Hodgson stärkt Hart den Rücken, aber wenn Pellegrini ihn nicht bald wieder zum Stammspieler macht, kann Hogdson Hart schwerlich bei der Weltmeisterschaft einsetzen. Die möglichen Alternativen lassen sich in der von ausländischen Schlussmännern beherrschten Liga an zwei Fingern abzählen. Fast dekadent wirkt da die Auswahl im Tor der Deutschen, wo Roman Weidenfeller als 33-Jähriger zu seinem Debüt kommt. Bei den Three Lions hätte er wohl längst die Marke von 100 Länderspielen überschritten.

Keine Frage, der Wille zur Erneuerung ist da. 19 Debütanten hat Hodgson seit seinem Amtsantritt im Mai 2012 eingesetzt.
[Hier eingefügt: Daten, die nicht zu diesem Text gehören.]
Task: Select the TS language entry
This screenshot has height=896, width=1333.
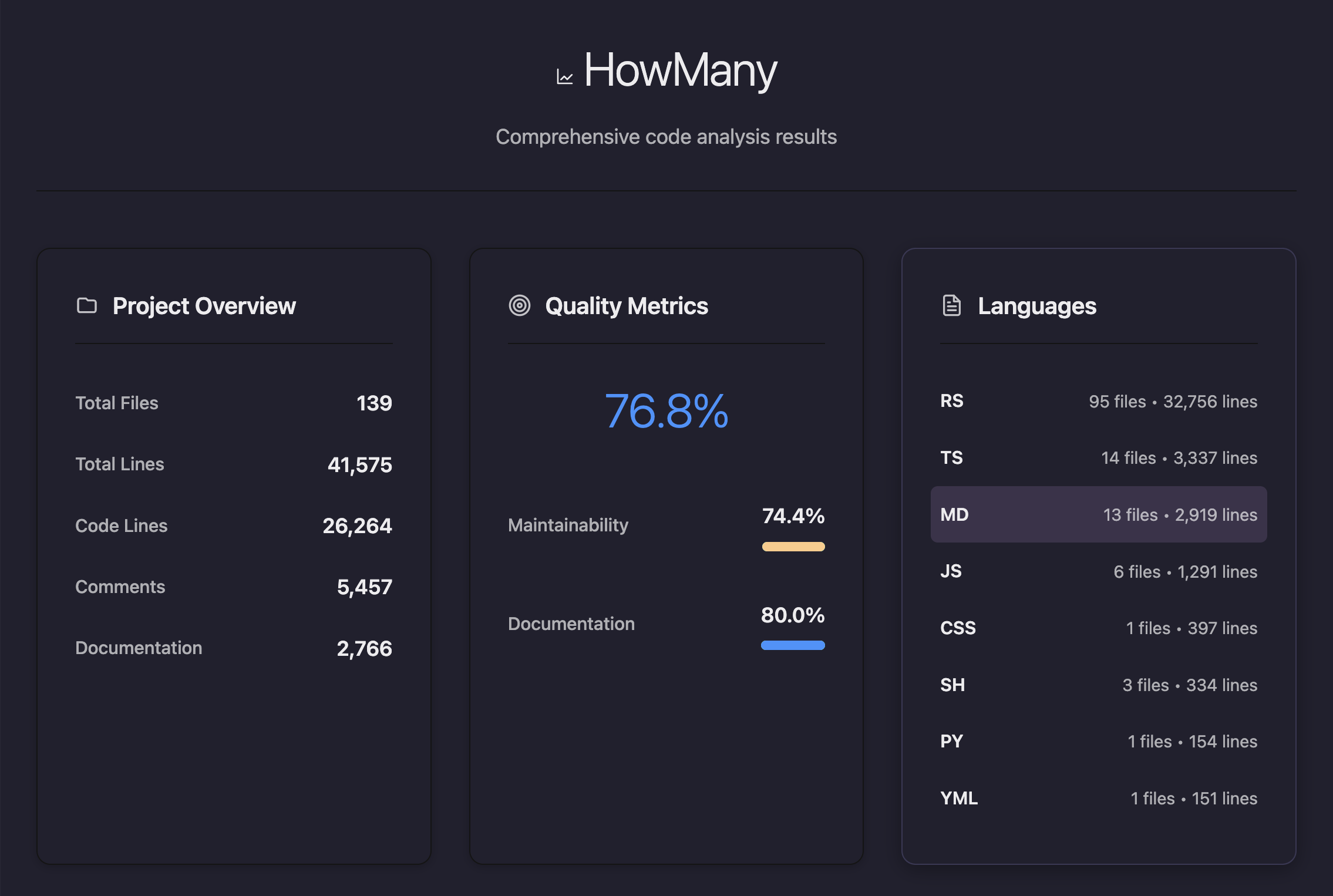Action: coord(1098,457)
Doch Verletzungen, Formkrisen und vor allem die relativ geringe Auswahl an einheimischen Stammspielern in der Premier League – an einem durchschnittlichen Wochenende stehen auf der Insel nur um die 50 Engländer auf dem Platz, also gerade mal zwei für jede Position im Nationalmannschaftskader – haben den besonnenen, stocknüchternen Coach gar nicht erst in Versuchung gebracht, größere Visionen zu entwickeln. Hodgson managt sein Team, im buchstäblichen Sinne: Je nach Gegner und verfügbarem Personal wählt er Taktik und Aufstellung, und vor lauter Pragmatik kommt keine echte Linie ins Spiel.

Vor allem in der Defensive gibt es Reformbedarf. Die Innenverteidigung mit Gary Cahill und Phil Jagielka entsprach zuletzt nicht internationalen Ansprüchen, heute darf wohl ManU-Profi Chris Smalling (23 Jahre, acht Spiele) für Cahill ran, links wurde Ashley Cole (Chelsea, 32, 105) reaktiviert. Hoffnungsvoller sieht es in der Offensive aus, wo Flügelspieler Andros Townsend (Tottenham, 22, 3) wie auch Adam Lallana (Southampton, 25, 1) eine Bewährungschance erhalten.

Höflich und als geübter Diplomat wollte Löw nicht als Chorsänger der Klagelieder mitwirken. England gehöre noch immer zu den großen Fußballnationen, teilte der Bundestrainer den heimischen Medien mit. „Gerrard, Rooney und Lampard haben große Klasse und viel Erfahrung.“ Wucht, Dynamik und Zweikampfstärke zeichne das Team aus. Gerade diese, bereits etwas abgenutzten Namen stehen nicht für die Sehnsucht nach dem modernen, schnellen Umschaltspiel, wie es die DFB-Elf zuletzt häufig zelebrierte.

Dass Löw die Partie gegen Italien als bedeutsamer einstufte und den Test gegen England zum Experimentieren nutzen will, versetzte der englischen Seele einen weiteren Schlag. Dennoch: Ein Sieg im 150. Jubiläumsjahr des englischen Verbandes würde, besonders nach dem bitteren 0:2 gegen Chile am vergangenen Freitag, eine uralte Sorge etwas lindern. The Football Association, wie sich der Verband stolz nennt – der bestimmte Artikel ist hier sehr wichtig – wird es nicht anders ergehen als den Erfindern der anderen großen britischen Sportarten: Sie schenkten der Welt einen Ball und bekamen ihn nie mehr zurück.